- What you need to do -
Reproduce, from the lines below, exactly the stretch that begins at the line containing "Task: Switch to the Payments submenu tab" and ends at the line containing "Task: Click the 150 tick on the phase axis", both included.

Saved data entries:
=== Section Start ===

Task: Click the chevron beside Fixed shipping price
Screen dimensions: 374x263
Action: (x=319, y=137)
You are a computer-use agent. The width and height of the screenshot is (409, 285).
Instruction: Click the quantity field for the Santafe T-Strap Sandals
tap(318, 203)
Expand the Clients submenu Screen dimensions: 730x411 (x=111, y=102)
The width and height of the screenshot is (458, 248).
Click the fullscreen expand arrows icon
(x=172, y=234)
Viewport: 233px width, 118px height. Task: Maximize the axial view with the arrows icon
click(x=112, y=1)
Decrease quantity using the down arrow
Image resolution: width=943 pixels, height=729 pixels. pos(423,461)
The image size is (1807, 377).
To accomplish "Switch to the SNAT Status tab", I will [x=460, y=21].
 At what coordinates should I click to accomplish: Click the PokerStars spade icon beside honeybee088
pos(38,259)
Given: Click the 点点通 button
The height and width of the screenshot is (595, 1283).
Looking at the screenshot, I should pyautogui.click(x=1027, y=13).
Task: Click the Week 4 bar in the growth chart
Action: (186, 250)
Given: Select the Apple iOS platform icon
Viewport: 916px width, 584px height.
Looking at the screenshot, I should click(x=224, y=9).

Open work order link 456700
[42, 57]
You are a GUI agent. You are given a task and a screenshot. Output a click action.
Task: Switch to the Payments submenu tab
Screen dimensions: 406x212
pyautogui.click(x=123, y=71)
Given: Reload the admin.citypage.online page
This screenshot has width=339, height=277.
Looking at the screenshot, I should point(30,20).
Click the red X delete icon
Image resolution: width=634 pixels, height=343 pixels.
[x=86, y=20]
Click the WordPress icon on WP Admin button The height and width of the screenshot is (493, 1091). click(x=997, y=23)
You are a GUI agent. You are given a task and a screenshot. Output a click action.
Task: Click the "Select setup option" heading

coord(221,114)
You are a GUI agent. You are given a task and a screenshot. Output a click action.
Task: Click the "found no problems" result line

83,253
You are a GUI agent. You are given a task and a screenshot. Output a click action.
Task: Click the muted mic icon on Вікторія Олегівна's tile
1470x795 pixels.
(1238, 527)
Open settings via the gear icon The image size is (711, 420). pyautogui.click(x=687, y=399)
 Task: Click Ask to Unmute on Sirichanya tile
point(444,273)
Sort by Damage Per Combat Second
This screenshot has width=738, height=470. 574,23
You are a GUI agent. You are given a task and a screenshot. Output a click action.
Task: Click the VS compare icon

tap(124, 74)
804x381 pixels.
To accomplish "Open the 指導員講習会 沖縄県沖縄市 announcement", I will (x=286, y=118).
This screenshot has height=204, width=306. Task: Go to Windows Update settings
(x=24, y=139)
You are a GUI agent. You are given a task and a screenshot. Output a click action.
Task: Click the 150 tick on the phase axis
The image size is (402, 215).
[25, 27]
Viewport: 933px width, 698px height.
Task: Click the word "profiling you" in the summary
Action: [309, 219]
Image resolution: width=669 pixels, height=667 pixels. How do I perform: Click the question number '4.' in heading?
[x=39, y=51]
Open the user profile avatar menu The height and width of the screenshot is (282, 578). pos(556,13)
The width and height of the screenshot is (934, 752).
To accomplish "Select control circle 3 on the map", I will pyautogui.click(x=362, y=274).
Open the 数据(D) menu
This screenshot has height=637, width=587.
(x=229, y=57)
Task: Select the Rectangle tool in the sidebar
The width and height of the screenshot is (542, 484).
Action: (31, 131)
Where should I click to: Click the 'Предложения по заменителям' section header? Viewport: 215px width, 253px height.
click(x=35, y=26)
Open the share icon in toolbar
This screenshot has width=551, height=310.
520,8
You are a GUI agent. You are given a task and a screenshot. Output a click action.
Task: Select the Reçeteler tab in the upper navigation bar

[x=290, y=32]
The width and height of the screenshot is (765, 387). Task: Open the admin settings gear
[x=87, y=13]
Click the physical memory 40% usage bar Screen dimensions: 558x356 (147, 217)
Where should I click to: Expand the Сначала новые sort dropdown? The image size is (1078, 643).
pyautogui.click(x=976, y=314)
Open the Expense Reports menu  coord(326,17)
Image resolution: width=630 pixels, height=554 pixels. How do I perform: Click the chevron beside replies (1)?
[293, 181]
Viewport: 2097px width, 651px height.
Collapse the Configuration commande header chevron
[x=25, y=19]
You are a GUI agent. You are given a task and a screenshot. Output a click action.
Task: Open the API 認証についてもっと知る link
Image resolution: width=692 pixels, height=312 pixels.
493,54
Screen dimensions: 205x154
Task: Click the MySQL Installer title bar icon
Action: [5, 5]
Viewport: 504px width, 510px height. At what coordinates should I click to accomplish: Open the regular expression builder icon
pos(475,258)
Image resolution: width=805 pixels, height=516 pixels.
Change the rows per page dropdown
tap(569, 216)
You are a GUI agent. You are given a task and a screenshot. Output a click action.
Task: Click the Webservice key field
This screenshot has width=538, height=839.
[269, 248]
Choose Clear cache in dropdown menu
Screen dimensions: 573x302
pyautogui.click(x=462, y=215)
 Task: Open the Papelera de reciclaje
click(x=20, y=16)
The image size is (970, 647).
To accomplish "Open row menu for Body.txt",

=== Section End ===

- Reply to the task -
Task: Switch to the Payments submenu tab
Screen dimensions: 406x212
pyautogui.click(x=123, y=71)
Given: Reload the admin.citypage.online page
This screenshot has width=339, height=277.
Looking at the screenshot, I should point(30,20).
Click the red X delete icon
Image resolution: width=634 pixels, height=343 pixels.
[x=86, y=20]
Click the WordPress icon on WP Admin button The height and width of the screenshot is (493, 1091). click(x=997, y=23)
You are a GUI agent. You are given a task and a screenshot. Output a click action.
Task: Click the "Select setup option" heading

coord(221,114)
You are a GUI agent. You are given a task and a screenshot. Output a click action.
Task: Click the "found no problems" result line

83,253
You are a GUI agent. You are given a task and a screenshot. Output a click action.
Task: Click the muted mic icon on Вікторія Олегівна's tile
1470x795 pixels.
(1238, 527)
Open settings via the gear icon The image size is (711, 420). pyautogui.click(x=687, y=399)
 Task: Click Ask to Unmute on Sirichanya tile
point(444,273)
Sort by Damage Per Combat Second
This screenshot has width=738, height=470. 574,23
You are a GUI agent. You are given a task and a screenshot. Output a click action.
Task: Click the VS compare icon

tap(124, 74)
804x381 pixels.
To accomplish "Open the 指導員講習会 沖縄県沖縄市 announcement", I will (x=286, y=118).
This screenshot has height=204, width=306. Task: Go to Windows Update settings
(x=24, y=139)
You are a GUI agent. You are given a task and a screenshot. Output a click action.
Task: Click the 150 tick on the phase axis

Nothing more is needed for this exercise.